▶ **Task instructions**: Nothing but the lines from the one containing "Faite Dixital (64, 1404)" through the last line of the data below should be returned, each copied exactly.

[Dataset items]
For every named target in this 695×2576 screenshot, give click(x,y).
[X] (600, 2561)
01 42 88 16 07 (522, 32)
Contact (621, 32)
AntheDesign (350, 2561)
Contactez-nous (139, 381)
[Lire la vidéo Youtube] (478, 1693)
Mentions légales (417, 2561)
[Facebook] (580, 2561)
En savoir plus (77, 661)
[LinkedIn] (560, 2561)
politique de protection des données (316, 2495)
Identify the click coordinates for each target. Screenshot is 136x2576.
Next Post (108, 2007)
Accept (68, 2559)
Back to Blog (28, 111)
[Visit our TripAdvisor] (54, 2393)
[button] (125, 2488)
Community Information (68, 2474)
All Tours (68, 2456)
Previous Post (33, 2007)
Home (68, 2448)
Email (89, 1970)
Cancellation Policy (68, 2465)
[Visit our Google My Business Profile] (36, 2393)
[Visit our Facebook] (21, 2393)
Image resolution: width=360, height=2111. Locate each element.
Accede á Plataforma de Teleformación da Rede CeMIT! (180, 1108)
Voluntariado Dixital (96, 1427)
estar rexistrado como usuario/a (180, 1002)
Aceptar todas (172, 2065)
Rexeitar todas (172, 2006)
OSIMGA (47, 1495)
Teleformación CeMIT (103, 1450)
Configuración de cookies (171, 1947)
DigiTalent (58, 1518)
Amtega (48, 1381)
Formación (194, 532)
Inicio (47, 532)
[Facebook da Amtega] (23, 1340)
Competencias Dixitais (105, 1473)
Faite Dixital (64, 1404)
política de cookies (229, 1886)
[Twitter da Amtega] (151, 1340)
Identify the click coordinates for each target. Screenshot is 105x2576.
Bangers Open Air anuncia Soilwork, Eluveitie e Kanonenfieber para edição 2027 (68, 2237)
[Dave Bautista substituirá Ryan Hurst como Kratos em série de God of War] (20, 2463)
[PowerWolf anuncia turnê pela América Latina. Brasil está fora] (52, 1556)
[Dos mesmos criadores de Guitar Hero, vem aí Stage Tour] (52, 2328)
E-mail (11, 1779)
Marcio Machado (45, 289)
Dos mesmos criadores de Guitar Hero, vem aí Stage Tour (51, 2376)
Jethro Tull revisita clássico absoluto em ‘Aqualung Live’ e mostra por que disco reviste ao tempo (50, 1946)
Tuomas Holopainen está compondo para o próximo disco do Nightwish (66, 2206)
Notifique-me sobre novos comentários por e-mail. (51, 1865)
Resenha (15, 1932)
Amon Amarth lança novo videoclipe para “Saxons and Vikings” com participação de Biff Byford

▶ **Task solution**:
Faite Dixital (64, 1404)
política de cookies (229, 1886)
[Twitter da Amtega] (151, 1340)
Identify the click coordinates for each target. Screenshot is 105x2576.
Bangers Open Air anuncia Soilwork, Eluveitie e Kanonenfieber para edição 2027 (68, 2237)
[Dave Bautista substituirá Ryan Hurst como Kratos em série de God of War] (20, 2463)
[PowerWolf anuncia turnê pela América Latina. Brasil está fora] (52, 1556)
[Dos mesmos criadores de Guitar Hero, vem aí Stage Tour] (52, 2328)
E-mail (11, 1779)
Marcio Machado (45, 289)
Dos mesmos criadores de Guitar Hero, vem aí Stage Tour (51, 2376)
Jethro Tull revisita clássico absoluto em ‘Aqualung Live’ e mostra por que disco reviste ao tempo (50, 1946)
Tuomas Holopainen está compondo para o próximo disco do Nightwish (66, 2206)
Notifique-me sobre novos comentários por e-mail. (51, 1865)
Resenha (15, 1932)
Amon Amarth lança novo videoclipe para “Saxons and Vikings” com participação de Biff Byford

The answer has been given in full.